Even developed nations like the United States which have had no polio for several years must continue to be on guard because almost 50% of our children under age 2 in many United States cities are not fully immunized against polio. These un-immunized children are at risk for a case brought into the United States through immigration. Until all countries are free of polio, no country is totally safe.

The Netherlands experienced a recent polio outbreak in 1992 where over 60 people contracted the disease. It came into the country from an immigrant in southern India.
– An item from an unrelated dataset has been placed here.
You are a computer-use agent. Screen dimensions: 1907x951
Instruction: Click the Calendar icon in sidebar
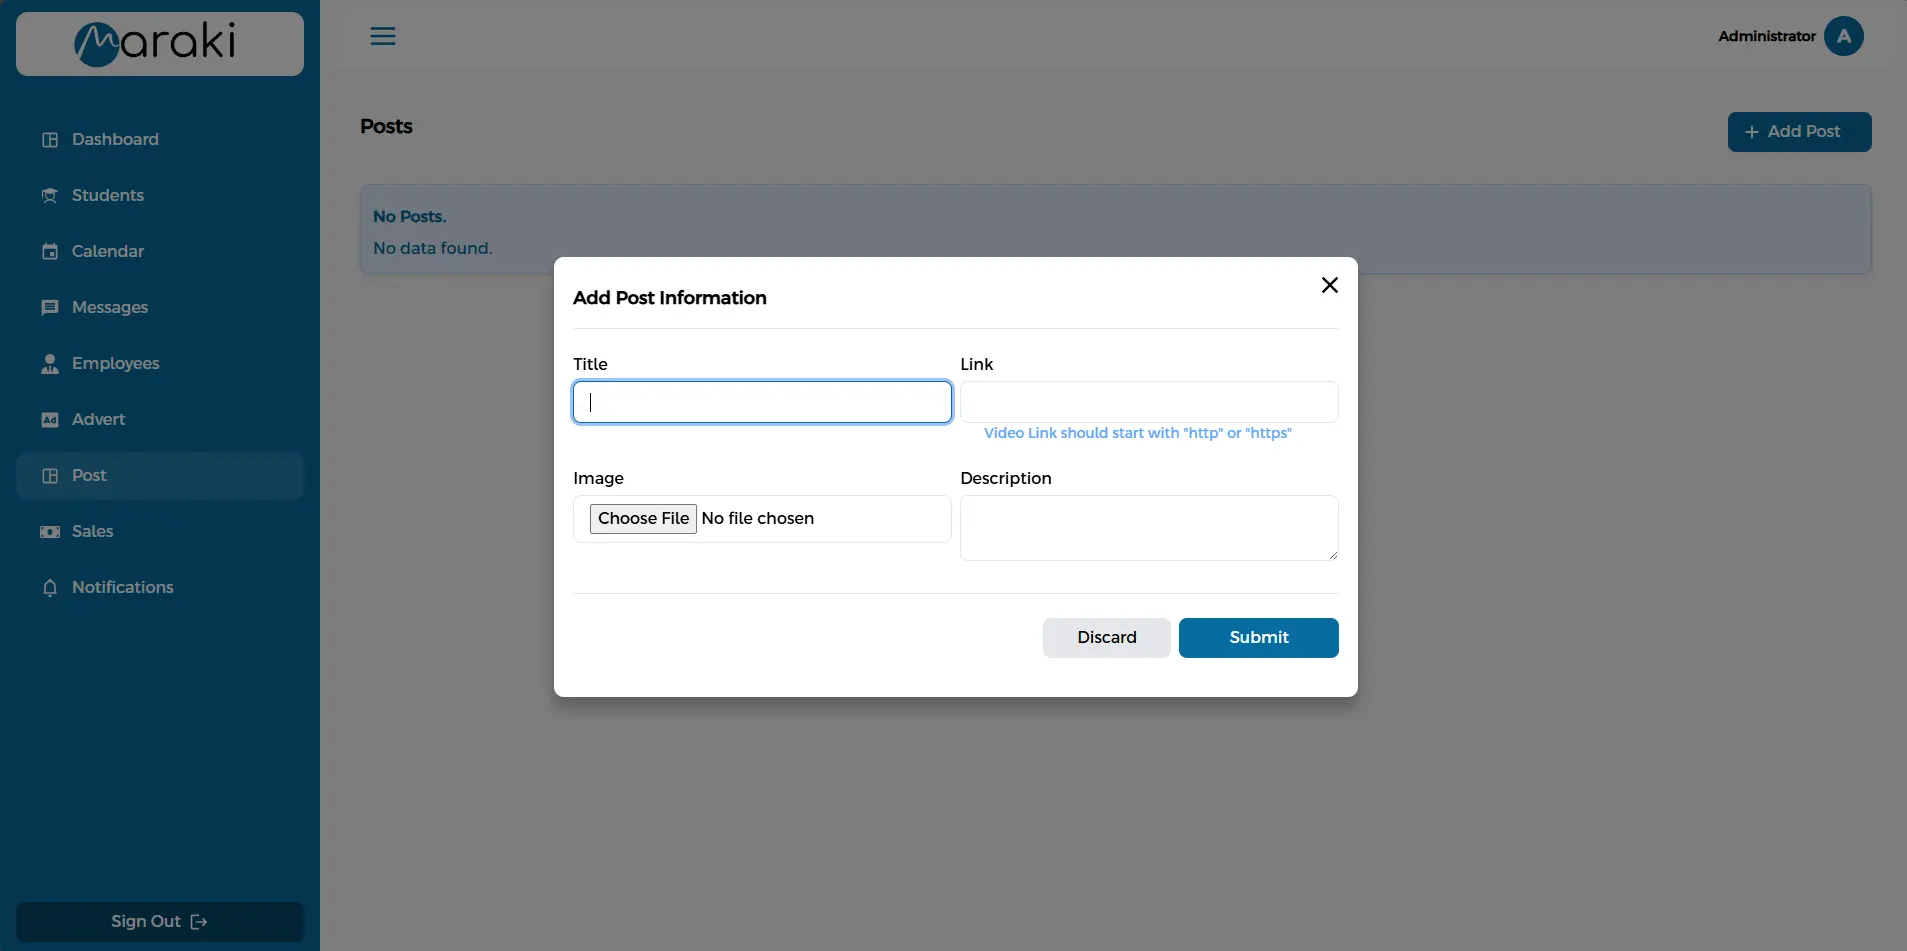(50, 252)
What are the benefits of wiping out polio world wide? Besides the obvious benefit of no more patients suffering this dread disease there will also be great financial benefits. Eventually the polio immunization may be stopped saving lots of money and time. Second there will be a great reduction in needless death, illness and long term suffering from this disease. Third, primary health care will be strengthened through better preventive health services. We must continue to spend the money, the time and the energy to fight to wipe out polio in these third world countries so that we can all be polio free by the year 2000 or shortly after that. When you see a Rotarian, commend them for their work with the World Health Organization on this worthy project.